Project Number: 5010-22410-016-000-D
Project Type: In-House Appropriated
Start Date: Apr 24, 2013
End Date: Mar 5, 2018
The major goals of this project are to enhance the quality, diversity, and utility of the ARS Culture Collection holdings, including the strains held in the ARS Patent Culture Collection, and to conduct and support microbiological research that advances agricultural production, food safety, public health, and economic development. The project is designed to simplify and improve public access to well-characterized microbial strains, expand accessions associated with ARS priority research in food safety and animal health, and enhance the information content associated with accessions through comparative genomic and targeted multilocus sequence analyses of diversity and evolutionary relationships. This project is also designed to leverage the expertise and information developed from two current NP108 - Food Safety projects within the Bacterial Foodborne Pathogens and Mycology Research Unit.
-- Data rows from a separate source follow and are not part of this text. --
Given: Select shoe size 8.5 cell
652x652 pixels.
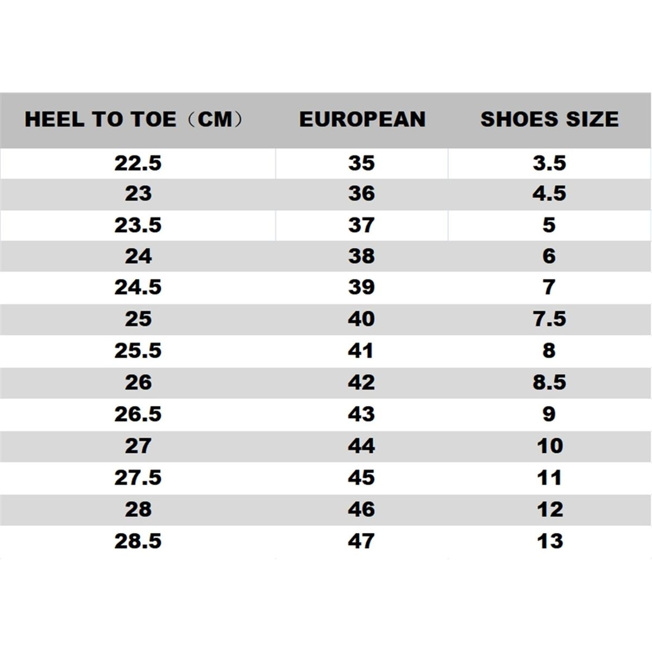Looking at the screenshot, I should (x=549, y=383).
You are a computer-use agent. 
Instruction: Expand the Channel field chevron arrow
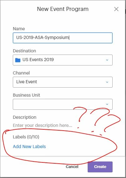click(x=107, y=82)
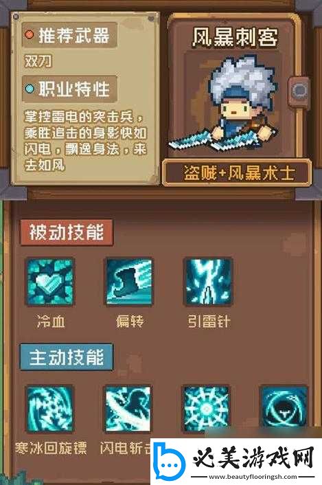Tap the 闪电斩击 active skill icon
This screenshot has width=322, height=485.
click(128, 409)
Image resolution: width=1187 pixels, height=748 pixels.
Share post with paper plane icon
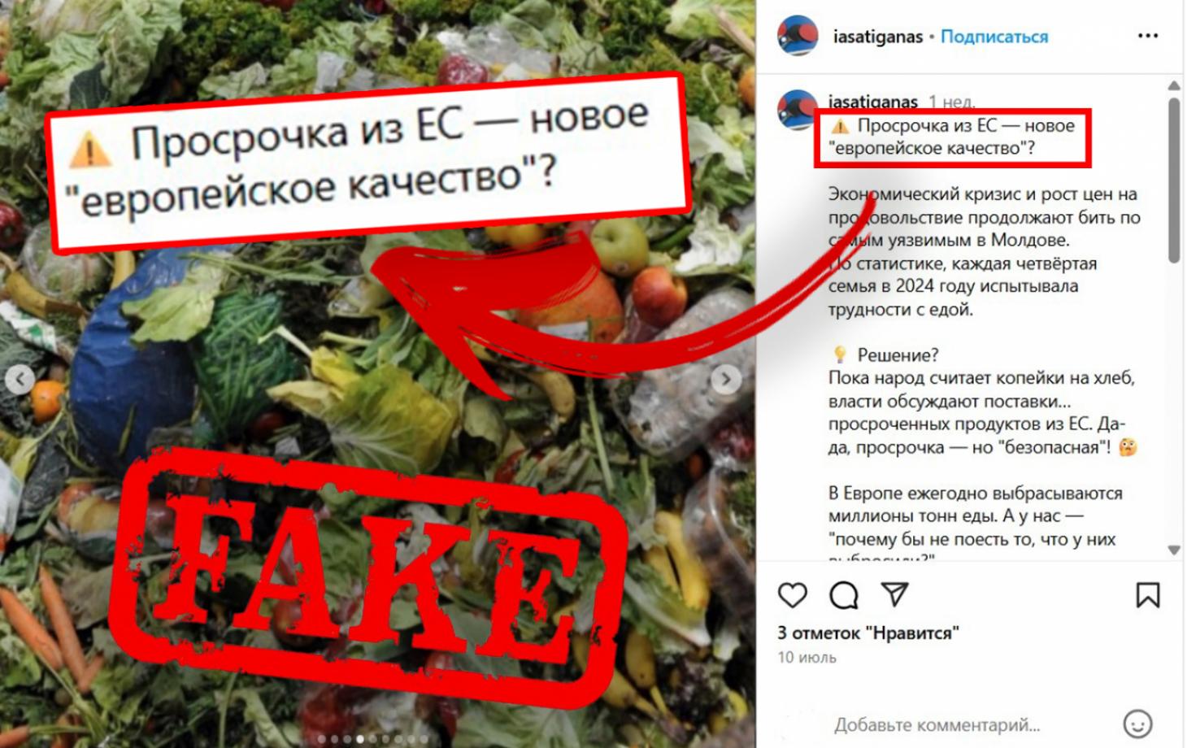[894, 594]
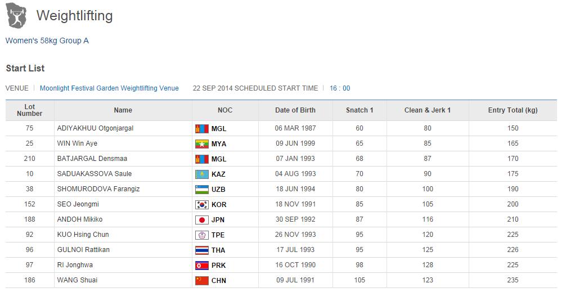The width and height of the screenshot is (566, 292).
Task: Click the Entry Total (kg) column header
Action: coord(513,110)
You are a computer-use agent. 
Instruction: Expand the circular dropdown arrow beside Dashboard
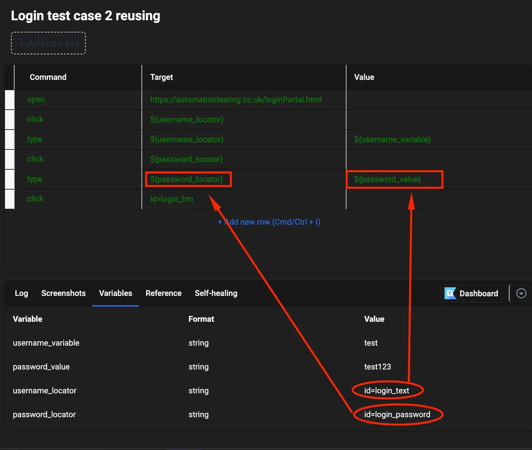(x=521, y=293)
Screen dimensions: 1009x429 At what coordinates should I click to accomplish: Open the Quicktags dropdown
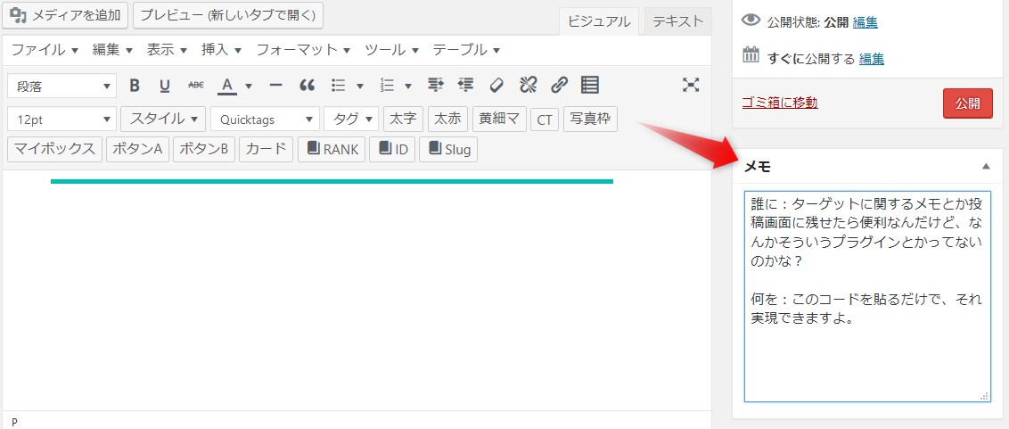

The genetic, phenotypic, and taxonomic information generated from the proposed research will be combined with data generated through the NP108 projects in web-accessible strain databases that enhance the utility of the collection and facilitate strain selection by the end-users. Objective 1: Safeguard (including backing-up) priority microbial genetic resources and associated information from the ARS Culture Collection in state-of-the-art genebanks. Objective 2: Identify gaps in the ARS Culture Collection's coverage of microbial genetic resources of national importance and programmatic interest to ARS, and acquire the latter. Objective 3: Conduct comparative genomic, phylogenetic, and taxonomic analyses of strains in the ARS Culture Collection, especially for actinobacteria. Objective 4: Improve ARS Culture Collection's database management to enhance inventory control, enable researchers to identify desired strains, and facilitate fulfillment of customer requests for germplasm. Enable researchers to conduct gene searches from microbial sequence databases to determine taxonomic identification and phylogenetic position of unknown samples and strains.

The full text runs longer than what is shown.